**STATED PROBLEM**
Arrange every line of the items below as a numbered list, leaving out blank lines.

--- Start ---

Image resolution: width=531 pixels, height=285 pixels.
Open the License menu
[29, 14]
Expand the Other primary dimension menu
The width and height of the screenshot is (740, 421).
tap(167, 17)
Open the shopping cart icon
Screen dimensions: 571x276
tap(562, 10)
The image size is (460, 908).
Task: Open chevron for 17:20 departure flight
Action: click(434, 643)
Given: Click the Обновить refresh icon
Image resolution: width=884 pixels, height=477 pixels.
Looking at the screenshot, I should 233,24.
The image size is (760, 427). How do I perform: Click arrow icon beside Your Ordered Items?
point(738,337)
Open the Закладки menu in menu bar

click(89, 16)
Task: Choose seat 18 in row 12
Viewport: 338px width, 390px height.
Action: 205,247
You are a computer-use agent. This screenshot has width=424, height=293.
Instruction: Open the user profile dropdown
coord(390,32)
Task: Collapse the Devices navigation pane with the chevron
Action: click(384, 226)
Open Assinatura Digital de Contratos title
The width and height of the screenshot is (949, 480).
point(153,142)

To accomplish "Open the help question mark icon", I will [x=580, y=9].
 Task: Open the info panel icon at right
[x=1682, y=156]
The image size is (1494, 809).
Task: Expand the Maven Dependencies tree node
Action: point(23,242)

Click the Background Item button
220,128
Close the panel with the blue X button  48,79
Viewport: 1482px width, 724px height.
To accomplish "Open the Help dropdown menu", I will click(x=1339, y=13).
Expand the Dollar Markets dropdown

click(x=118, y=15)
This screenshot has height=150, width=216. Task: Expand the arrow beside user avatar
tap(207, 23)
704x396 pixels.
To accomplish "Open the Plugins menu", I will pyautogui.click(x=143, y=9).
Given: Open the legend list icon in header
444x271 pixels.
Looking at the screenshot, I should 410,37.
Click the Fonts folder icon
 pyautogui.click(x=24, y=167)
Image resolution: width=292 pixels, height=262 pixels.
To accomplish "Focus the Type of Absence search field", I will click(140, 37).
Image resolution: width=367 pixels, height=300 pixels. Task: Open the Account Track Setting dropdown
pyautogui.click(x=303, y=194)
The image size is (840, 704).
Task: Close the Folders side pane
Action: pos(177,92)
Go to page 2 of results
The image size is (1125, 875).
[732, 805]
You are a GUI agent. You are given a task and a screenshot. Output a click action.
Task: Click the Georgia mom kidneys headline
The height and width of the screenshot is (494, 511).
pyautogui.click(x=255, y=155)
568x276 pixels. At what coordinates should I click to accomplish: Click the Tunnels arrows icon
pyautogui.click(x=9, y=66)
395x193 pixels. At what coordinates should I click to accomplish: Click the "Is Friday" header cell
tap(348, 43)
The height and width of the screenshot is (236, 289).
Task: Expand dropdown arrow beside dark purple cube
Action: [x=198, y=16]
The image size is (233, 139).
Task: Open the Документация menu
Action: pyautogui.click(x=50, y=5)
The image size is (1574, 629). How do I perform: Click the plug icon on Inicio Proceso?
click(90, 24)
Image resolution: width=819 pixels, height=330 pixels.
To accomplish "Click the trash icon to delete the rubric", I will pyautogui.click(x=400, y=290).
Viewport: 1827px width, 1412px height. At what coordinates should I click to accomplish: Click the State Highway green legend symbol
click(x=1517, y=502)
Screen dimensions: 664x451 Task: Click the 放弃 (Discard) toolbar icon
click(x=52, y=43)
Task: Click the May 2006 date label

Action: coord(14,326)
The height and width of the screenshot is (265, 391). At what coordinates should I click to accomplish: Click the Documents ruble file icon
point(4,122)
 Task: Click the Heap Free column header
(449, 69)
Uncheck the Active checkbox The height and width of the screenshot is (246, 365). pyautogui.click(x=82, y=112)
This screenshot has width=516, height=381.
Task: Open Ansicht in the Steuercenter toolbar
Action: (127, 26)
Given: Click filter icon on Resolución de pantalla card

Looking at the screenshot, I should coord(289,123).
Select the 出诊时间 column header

--- End ---

**WORKED ANSWER**
1. Image resolution: width=531 pixels, height=285 pixels.
2. Open the License menu
3. [29, 14]
4. Expand the Other primary dimension menu
5. The width and height of the screenshot is (740, 421).
6. tap(167, 17)
7. Open the shopping cart icon
8. Screen dimensions: 571x276
9. tap(562, 10)
10. The image size is (460, 908).
11. Task: Open chevron for 17:20 departure flight
12. Action: click(434, 643)
13. Given: Click the Обновить refresh icon
14. Image resolution: width=884 pixels, height=477 pixels.
15. Looking at the screenshot, I should 233,24.
16. The image size is (760, 427). How do I perform: Click arrow icon beside Your Ordered Items?
17. point(738,337)
18. Open the Закладки menu in menu bar
19. click(89, 16)
20. Task: Choose seat 18 in row 12
21. Viewport: 338px width, 390px height.
22. Action: 205,247
23. You are a computer-use agent. This screenshot has width=424, height=293.
24. Instruction: Open the user profile dropdown
25. coord(390,32)
26. Task: Collapse the Devices navigation pane with the chevron
27. Action: click(384, 226)
28. Open Assinatura Digital de Contratos title
29. The width and height of the screenshot is (949, 480).
30. point(153,142)
31. To accomplish "Open the help question mark icon", I will [x=580, y=9].
32.  Task: Open the info panel icon at right
33. [x=1682, y=156]
34. The image size is (1494, 809).
35. Task: Expand the Maven Dependencies tree node
36. Action: point(23,242)
37. Click the Background Item button
38. 220,128
39. Close the panel with the blue X button  48,79
40. Viewport: 1482px width, 724px height.
41. To accomplish "Open the Help dropdown menu", I will click(x=1339, y=13).
42. Expand the Dollar Markets dropdown
43. click(x=118, y=15)
44. This screenshot has height=150, width=216. Task: Expand the arrow beside user avatar
45. tap(207, 23)
46. 704x396 pixels.
47. To accomplish "Open the Plugins menu", I will pyautogui.click(x=143, y=9).
48. Given: Open the legend list icon in header
49. 444x271 pixels.
50. Looking at the screenshot, I should 410,37.
51. Click the Fonts folder icon
52.  pyautogui.click(x=24, y=167)
53. Image resolution: width=292 pixels, height=262 pixels.
54. To accomplish "Focus the Type of Absence search field", I will click(140, 37).
55. Image resolution: width=367 pixels, height=300 pixels. Task: Open the Account Track Setting dropdown
56. pyautogui.click(x=303, y=194)
57. The image size is (840, 704).
58. Task: Close the Folders side pane
59. Action: pos(177,92)
60. Go to page 2 of results
61. The image size is (1125, 875).
62. [732, 805]
63. You are a GUI agent. You are given a task and a screenshot. Output a click action.
64. Task: Click the Georgia mom kidneys headline
65. The height and width of the screenshot is (494, 511).
66. pyautogui.click(x=255, y=155)
67. 568x276 pixels. At what coordinates should I click to accomplish: Click the Tunnels arrows icon
68. pyautogui.click(x=9, y=66)
69. 395x193 pixels. At what coordinates should I click to accomplish: Click the "Is Friday" header cell
70. tap(348, 43)
71. The height and width of the screenshot is (236, 289).
72. Task: Expand dropdown arrow beside dark purple cube
73. Action: [x=198, y=16]
74. The image size is (233, 139).
75. Task: Open the Документация menu
76. Action: pyautogui.click(x=50, y=5)
77. The image size is (1574, 629). How do I perform: Click the plug icon on Inicio Proceso?
78. click(90, 24)
79. Image resolution: width=819 pixels, height=330 pixels.
80. To accomplish "Click the trash icon to delete the rubric", I will pyautogui.click(x=400, y=290).
81. Viewport: 1827px width, 1412px height. At what coordinates should I click to accomplish: Click the State Highway green legend symbol
82. click(x=1517, y=502)
83. Screen dimensions: 664x451 Task: Click the 放弃 (Discard) toolbar icon
84. click(x=52, y=43)
85. Task: Click the May 2006 date label
86. Action: coord(14,326)
87. The height and width of the screenshot is (265, 391). At what coordinates should I click to accomplish: Click the Documents ruble file icon
88. point(4,122)
89.  Task: Click the Heap Free column header
90. (449, 69)
91. Uncheck the Active checkbox The height and width of the screenshot is (246, 365). pyautogui.click(x=82, y=112)
92. This screenshot has width=516, height=381.
93. Task: Open Ansicht in the Steuercenter toolbar
94. Action: (127, 26)
95. Given: Click filter icon on Resolución de pantalla card
96. Looking at the screenshot, I should coord(289,123).
97. Select the 出诊时间 column header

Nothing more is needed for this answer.